Mortgage rates hit nearly 20-year high, cause home sales to tumble

by Liz Hughes

Canceled home-sales contracts hit their highest rate in almost a year as skittish homebuyers blanche at mortgage rates that are the highest they’ve been in more than 20 years, according to a new Redfin report

In August, 60,000 or 15.7% of sales contracts were canceled, an increase from last year’s 14.3% and the highest percentage of canceled contracts since October 2022, when mortgage rates first exceeded 7%. 

Last month’s average 30-year fixed mortgage rate was 7.07%, but it did rise to 7.23% at one point during the month, its highest since 2001. Those rising rates are having a big impact on monthly payments for potential homebuyers and deterring potential sellers. 

In August, the median U.S. home sale price rose 3% from 2022, the largest increase since last October and down just 0.2% from July. 

With higher mortgage rates and inventory impacted by potential buyers holding off on selling, prices and competition are high. 

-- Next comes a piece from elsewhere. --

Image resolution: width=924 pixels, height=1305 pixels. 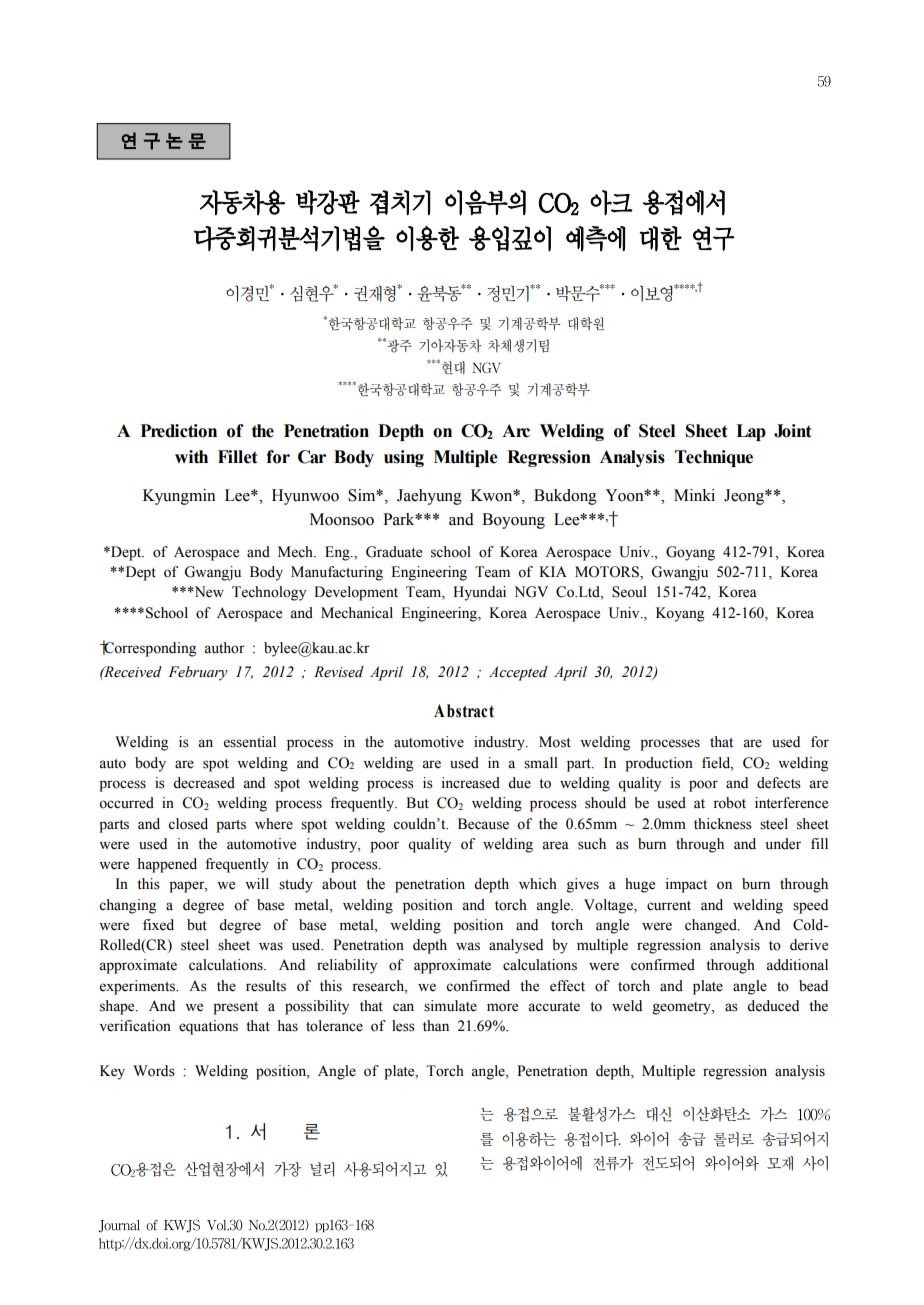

“Home prices will likely remain elevated for the foreseeable future,” said Chen Zhao, Redfin economics research lead. “The Federal Reserve still has more work to do in its battle against inflation, which means mortgage rates are unlikely to come down anytime soon. As long as rates remain high, homeowners will be reluctant to sell. And that lack of homes for sale will keep prices high because it means buyers are duking it out for a limited supply of houses.”

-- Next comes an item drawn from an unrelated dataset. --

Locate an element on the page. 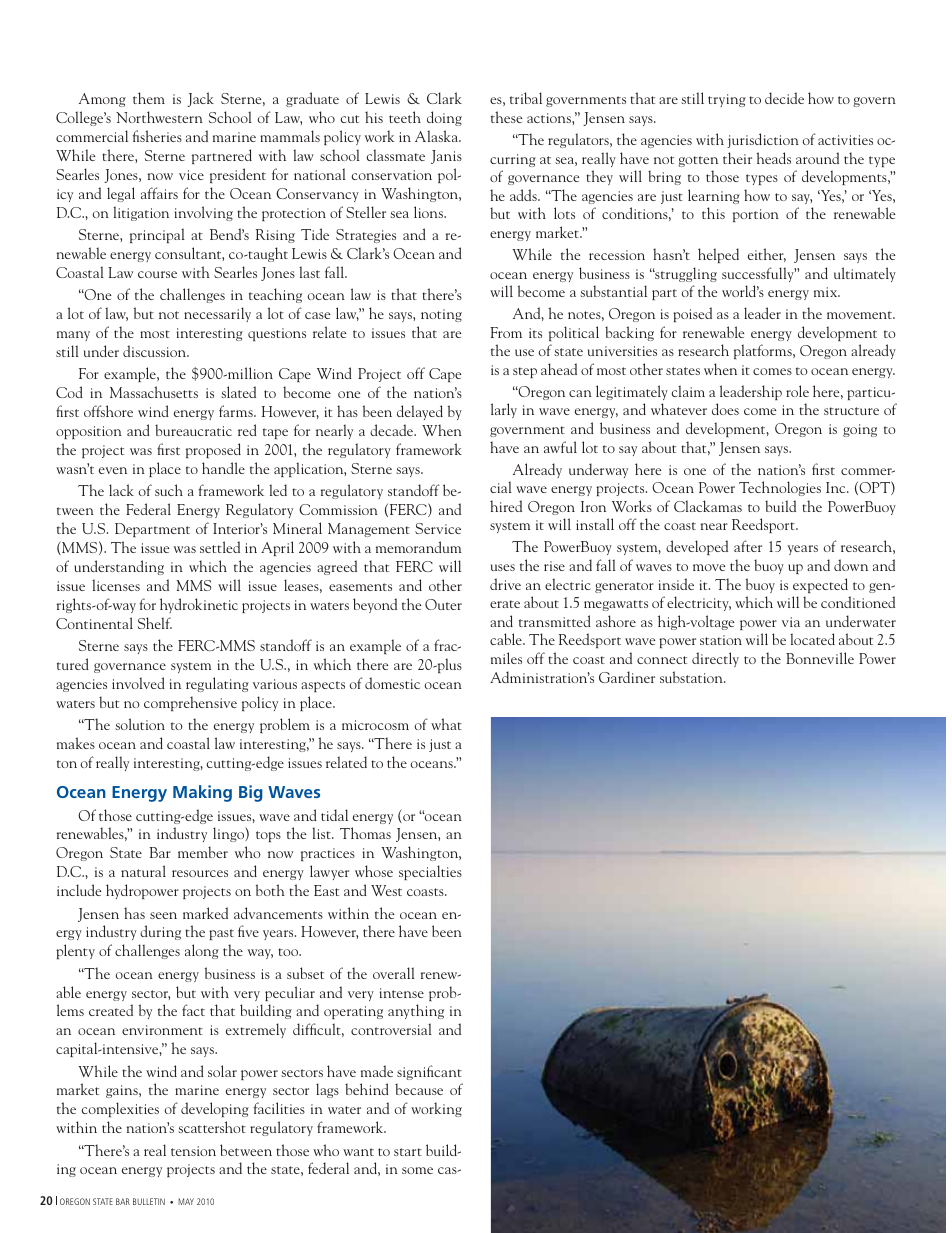 The width and height of the image is (952, 1233). miles is located at coordinates (506, 658).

August listings rose just 0.8% from July and fell 14.4% from 2022.

“New listings have likely bottomed out,” Zhao said. “Most of the homeowners who feel handcuffed by high rates have already made the decision not to sell. That means many of today’s sellers are putting their homes on the market because they have to, in some cases due to divorce, family emergencies or return-to-office policies.”